Shilpa Nadimpalli Kobren will present
her FPO on Thursday, May 31, 2018 at 10:00am in CS402. All are
welcomed to attend.
Committee members: Mona Singh
(adviser), Barbara Engelhardt
(examiner), Stanislav Shvartsman (examiner), Olga Troyanskaya
(reader), and Benjamin J. Raphael (reader)
Title: Detecting and Analyzing
Variation in Protein Interactions
Abstract:
Proteins carry out a dazzling multitude of functions by
interacting with DNA, RNA, other proteins and various other
molecules within our cells. Together these interactions comprise
complex networks that differ naturally across cells within an
organism, across individuals in a population,
and across species. Although such variation is critical for
normal organismal functioning, mutations affecting protein
interactions are also known to underlie a wide
range of human diseases. In this dissertation, I introduce novel
computational approaches that explore the extent to which
specific protein interactions vary across species, across
healthy individuals, and across individuals with cancer.
To start, I focus on interaction
variation across species. It is well established that changes in
protein-DNA interactions underlie a wide
range of observable differences across species. These
differences are primarily thought to stem from changes in the
DNA sites that transcription factor (TF) proteins bind to,
although changes in the binding properties of TFs themselves
have also been observed. Determining the prevalence of such TF
changes, however, remains infeasible using current experimental
approaches. Here, I develop and apply a comparative
genomics framework to systematically quantify changes in the
DNA-binding properties of orthologous TFs across species
spanning ~45 million years of evolutionary divergence. I
demonstrate that, contrary to expectation, cross-species
regulatory network divergence resulting from changes in
non-duplicated DNA-binding proteins is pervasive. These findings
reveal a widespread yet largely
unstudied source of divergence across transcriptional regulatory
programs in animals.
Next, I turn my attention to
interaction variation across individuals. In order to
comprehensively quantify this, I first combine large-scale
sequence, domain and structure information to pinpoint sites
within protein domains---the fundamental structural units in
proteins---that are involved in binding DNA, RNA, peptides,
ions, metabolites, or other small molecules. This domain-based
approach enables us to identify putative interaction sites in
over 60% of human genes, representing a 2.4-fold
improvement over comparable state-of-the-art approaches for this
task. I next demonstrate that whereas domain-inferred
interaction sites are significantly depleted of natural variants
across ~60,000 healthy individuals, these same sites are
significantly enriched for cancer mutations across ~11,000 tumor
samples. My analysis demonstrates that the cellular network
variation that occurs across healthy individuals is unlikely to
be due to changes within proteins; in contrast, mutations
acquired in cancers appear to preferentially alter cellular
networks by perturbing the proteins themselves.

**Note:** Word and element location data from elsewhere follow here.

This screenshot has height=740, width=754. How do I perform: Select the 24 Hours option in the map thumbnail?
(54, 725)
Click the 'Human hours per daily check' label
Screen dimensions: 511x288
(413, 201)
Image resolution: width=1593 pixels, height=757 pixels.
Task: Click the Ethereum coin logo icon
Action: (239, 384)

Finally, I show how we can leverage an
interaction-based viewpoint to uncover mutated genes that play
causal roles in human cancers. In particular, I aim to uncover
genes whose interaction interfaces are significantly altered in
tumors. Towards this end, I develop a robust
computational framework that integrates my per-domain-position
binding propensities with additional sources of biological data
regarding protein functionality. I demonstrate that by
analytically computing the significance of patterns of
mutations, my approach is able to achieve a dramatic
improvement in runtime over atypical
empirical permutation test for this task. Moreover, my
interaction-based method not only recapitulates known cancer
driver genes faster and with greater precision than previous
methods, but it also uncovers relatively rarely-mutated genes
with likely roles in cancer. Through focusing on the somatic
alteration of protein interaction interfaces in tumors, my
method can inform the perturbed molecular mechanisms across
known and putative cancer genes, thereby enabling valuable
insights that may help guide personalized cancer treatments.